I think it makes sense to virt-handler to be aware that kubelet has being restarted and avoid disruptions if possible. Not sure for instance, when kubelet's restart, what's the consequence for device-plugins and kubelet's device-manager, do you know? Thanks for the report!

I think you can see pkg/virt-handler/device-manager/generic_device.go Start function and healthCheck function. I think dpi.initialized is set to false, when kubelet restarts.

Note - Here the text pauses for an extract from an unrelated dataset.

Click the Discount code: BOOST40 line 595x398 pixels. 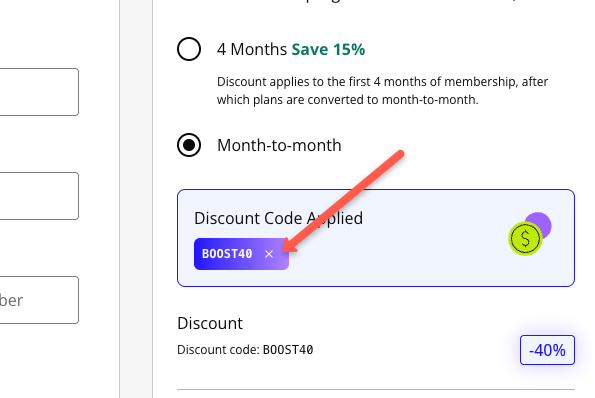pyautogui.click(x=245, y=349)
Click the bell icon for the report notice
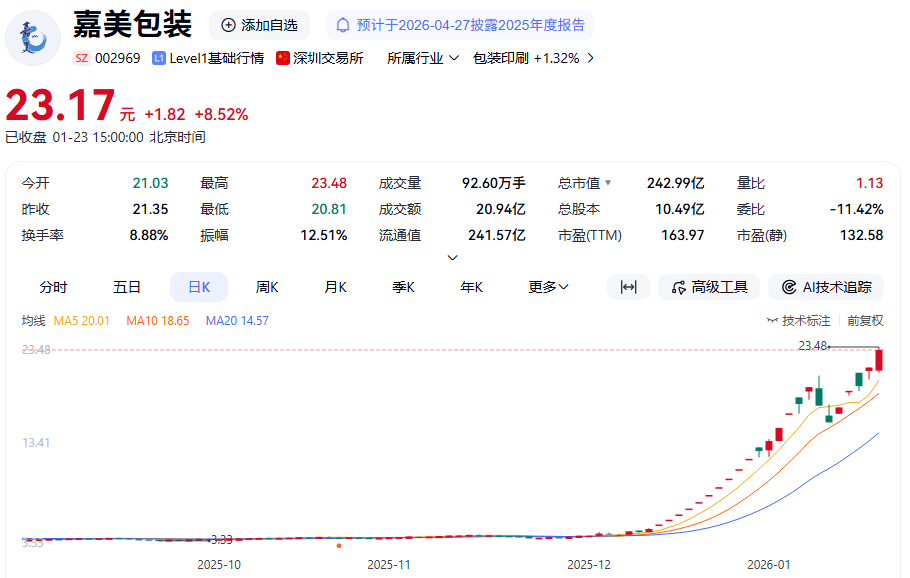910x578 pixels. [343, 25]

First, Kubelet will rebuild the /var/lib/kubelet/device-plugins dir when kubelet is restarted. Next, the healthCheck function watch the socket file(socketPath is /var/lib/kubelet/device-plugins/kubevirt-${deviceName}.sock) changes and return nil. Then, the Start function executes defer dpi.Stop(). Finally, dpi.initialized is set to false.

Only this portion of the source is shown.